Task list:
- a) In the infobox comment, which places are given as examples whose own names many native English speakers might not know?
- b) Pick up the infobox comment right after its last sentence and keep writing.

Text excerpt:
%%

Hello, Taivo, it seems that things are getting really confused here. The first question that comes to mind is why is "native name" hidden in the infobox structure? However, it would make sense to show that, given that many native English speakers may not be familiar with what many places call themselves (outside their particular area of interest - how, for example, would Zanzibar or The Seychelles or Warsaw or Calcutta or Bombay call themselves, or Peking?). Even if it is hidden, shouldn't that be a guideline of what to put there? If it really means "things you want to put here in a smaller font", why isn't it called "secondary info" or "this is another line for coding other things you might want to enter here in a slightly smaller font" or some such name, but rather a very specific-sounding "native name"? A second issue is what kind of information is actually being presented here? Is it about (government, official) "street signs" or (whatever language you like, at least in Ukraine where you have the freedom to express yourself) store signs? If they are vastly different, perhaps that can be discussed in the article, but the infobox should still present the native name, labeled as such. Your last paragraph begs two questions - first: is this a source for scholarly information or travel advice for people stranded in a foreign country; and second: is this something about history, or the present, or both?

%%

Entries provided:
%%

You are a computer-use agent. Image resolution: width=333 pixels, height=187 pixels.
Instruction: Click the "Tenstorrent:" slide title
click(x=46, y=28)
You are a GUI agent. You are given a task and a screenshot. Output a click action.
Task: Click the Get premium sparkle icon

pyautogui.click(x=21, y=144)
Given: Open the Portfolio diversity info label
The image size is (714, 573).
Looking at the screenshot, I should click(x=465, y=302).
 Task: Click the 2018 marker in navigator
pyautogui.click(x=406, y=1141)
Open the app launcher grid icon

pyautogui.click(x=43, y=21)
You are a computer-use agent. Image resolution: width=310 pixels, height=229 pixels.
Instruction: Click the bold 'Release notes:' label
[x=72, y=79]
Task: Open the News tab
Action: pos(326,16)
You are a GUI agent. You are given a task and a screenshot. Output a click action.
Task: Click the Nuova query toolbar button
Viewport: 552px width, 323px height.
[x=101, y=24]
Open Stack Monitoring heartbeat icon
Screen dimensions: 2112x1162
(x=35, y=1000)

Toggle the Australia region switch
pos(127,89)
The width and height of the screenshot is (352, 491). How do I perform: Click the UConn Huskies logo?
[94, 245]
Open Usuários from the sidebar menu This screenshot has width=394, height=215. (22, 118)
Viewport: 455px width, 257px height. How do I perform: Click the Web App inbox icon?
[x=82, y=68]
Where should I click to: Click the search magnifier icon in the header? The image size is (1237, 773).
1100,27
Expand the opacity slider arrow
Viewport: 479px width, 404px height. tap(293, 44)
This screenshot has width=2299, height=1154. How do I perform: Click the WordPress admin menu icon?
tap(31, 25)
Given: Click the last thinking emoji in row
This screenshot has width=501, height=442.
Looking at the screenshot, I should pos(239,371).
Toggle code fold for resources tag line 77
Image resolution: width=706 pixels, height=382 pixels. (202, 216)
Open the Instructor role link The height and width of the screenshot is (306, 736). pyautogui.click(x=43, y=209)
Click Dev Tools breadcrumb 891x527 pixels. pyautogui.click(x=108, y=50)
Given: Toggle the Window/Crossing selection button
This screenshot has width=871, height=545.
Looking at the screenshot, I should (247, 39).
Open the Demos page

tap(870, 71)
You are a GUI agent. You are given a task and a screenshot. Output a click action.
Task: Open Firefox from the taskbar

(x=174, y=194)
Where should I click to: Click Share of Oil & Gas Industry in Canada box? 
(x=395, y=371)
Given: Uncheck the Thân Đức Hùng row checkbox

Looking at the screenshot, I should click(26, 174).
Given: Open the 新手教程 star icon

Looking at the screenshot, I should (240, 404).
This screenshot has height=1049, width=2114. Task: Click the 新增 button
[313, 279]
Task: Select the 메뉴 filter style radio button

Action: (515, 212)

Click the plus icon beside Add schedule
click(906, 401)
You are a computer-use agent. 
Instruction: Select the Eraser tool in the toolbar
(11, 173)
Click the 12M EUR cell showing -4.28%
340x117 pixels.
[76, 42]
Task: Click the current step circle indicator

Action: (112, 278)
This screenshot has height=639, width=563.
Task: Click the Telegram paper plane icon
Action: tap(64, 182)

%%

Final answers:
- a) Zanzibar, the Seychelles, Warsaw, Calcutta, Bombay and Peking.

- b)
Toddy1, where do I start? "normal western Europeans"???? Really? To put an end to this, just remember that western Europeans will look up information about Kyiv in their native language.
Thanks, Horlo (talk) 07:12, 14 November 2012 (UTC)
If you want to ignore all the English speakers who come to this site for usable information, Horlo, and focus only on the term "native name", then you are still wrong about excluding the Russian form. The native name of Ukraine depends on which half of the population you are talking about. Remember, the question you are asking isn't "official name", but "native name". Native name is the name used by the natives of the city for their own city. Since roughly one third to one half of all residents of Ukraine (and Kiev/Kyiv as well) call their capital city "Kiev" and the others call their capital city "Kyiv", then there are two widely used "native names" for the capital city of the country. That alone dictates that both names need to occur in the infobox as "native names". --Taivo (talk) 12:48, 14 November 2012 (UTC)
I agree "native name" and "official name" are 2 different things. — Yulia Romero • Talk to me! 18:00, 14 November 2012 (UTC)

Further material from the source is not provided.